Proroga delle concessioni balneari solo fino al dicembre 2023 «al fine di evitare il significativo impatto socio-economico che deriverebbe da una decadenza immediata e generalizzata di tutte le concessioni in essere». Lo ha stabilito il Consiglio di Stato. La decisione presa dall’adunanza plenaria del Consiglio di Stato fa seguito alle udienze del 20 ottobre. «Dal giorno successivo, tuttavia, non ci sarà alcuna possibilità di proroga ulteriore, neanche per via legislativa, e il settore sarà comunque aperto alle regole della concorrenza», precisa il Consiglio di Stato.

Il quotidiano de “Il Mattino” si occupa della vicenda, con un riferimento alle spiagge di Castellammare e Positano. I canoni nel nostro Paesi sono fissati da una direttiva nazionale che si limita a fissare due categorie di beni, quelli con reddittualità più alta (lettera A) e quelli con bassa redditualità (lettera B). I canoni stando a queste tabelle per Aree e specchi acquei occupati – recita testualmente la tabella – con impianti di difficile rimozione nonché dalle pertinenze demaniali marittime, anche destinate ad attività commerciali, terziario-direzionali e di produzione di beni e servizi) si arriva (e sono i più alti) a 5,7 a metri quadrato per la categoria A e 3,6 per la categoria B. Cifre praticamente irrisorie laddove si consideri che, in molte località turistiche, per un lettino che occupa meno di due metri quadrati, si pagano anche 20 euro al giorno.

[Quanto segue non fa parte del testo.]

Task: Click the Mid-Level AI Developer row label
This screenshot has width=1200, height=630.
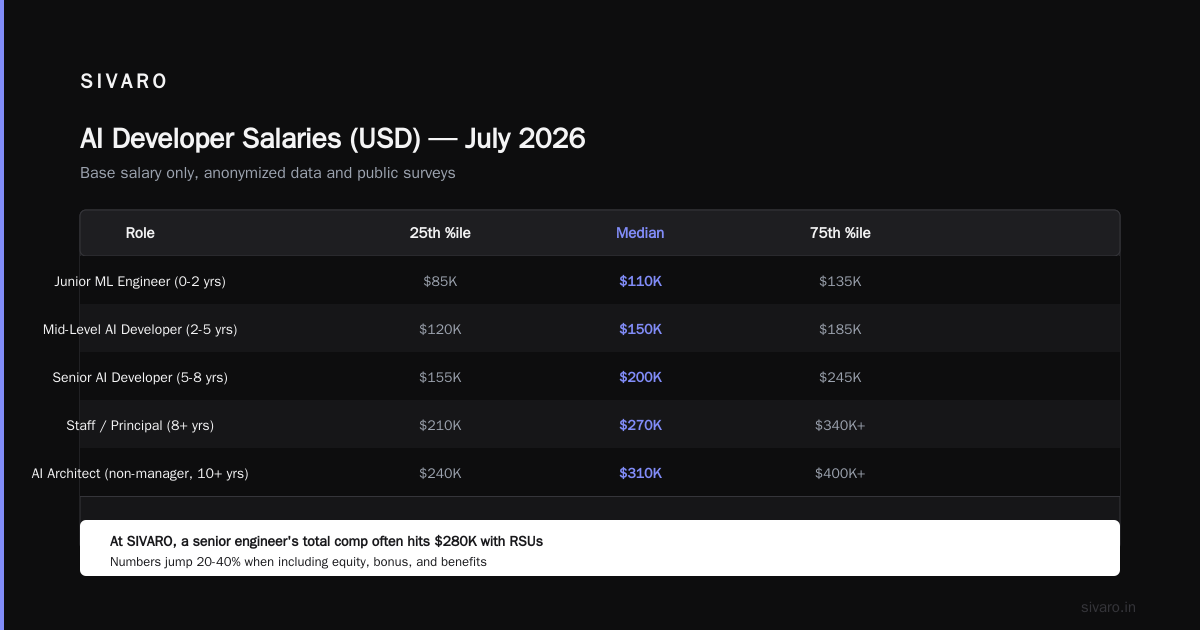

Un metro quadrato di spiaggia a Positano, dunque, non può costare come lo stesso metro quadrato a Castellammare, questo è certo. «Stando ai dati del ministero dei Trasporti questa sentenza – dice Marco Di Stefano, presidente di Federnautica Campania (Confcommercio) – colpisce duramente ben 27.843 aziende che operano come concessionari del demanio marittimo nel settore turistico-ricreativo, ovvero spiagge, porti ed approdi turistici ed altro. Solo in Campania tra le concessioni rilasciate dall’Autorità di Sistema Portuale dai Comuni e dalla Regione (da poco trasferite ai Comuni) si contano 360 concessioni con oltre 1500 occupati diretti che arrivano a 4000 unità con l’indotto ed i stagionali. Tutti nuovi precari. Questa sentenza sancisce il fallimento della politica che in tutti questi anni, attraverso gli enti concedenti, non ha controllato i concessionari, non ha impresso una spinta ad investimenti privati, non ha contribuito a far crescere gli imprenditori ed ha anche prodotto un danno erariale. Una politica che oggi assiste al collasso di migliaia di imprese. Con maggiori controlli tutti avrebbero avuto un beneficio ed oggi è facile sparare ad alzo zero confrontando le presunte entrate ai costi demaniali, senza tener conto dell’avviamento commerciale. E questa sentenza determinerà anche un brusco cambio di rotta nella gestione di tutte le concessioni e non solo quelle del comparto turistico, forse anche con risvolti positivi ma solo se la politica arriva in tempo con le regolamentazioni. In ogni caso è meglio avere certezze piuttosto che continuare a brancolare nel buio. Ci auguriamo – aggiunge Di Stefano – che, insieme alle parti sociali, il governo possa trovare i modo per accompagnare un processo di valorizzazione delle tantissime microimprese che operano in questo settore, anche per evitare che il mercato possa cancellarle finendo per dare spazio al riciclaggio di capitali costruiti illecitamente e sempre interessati a nuovi flussi di cassa».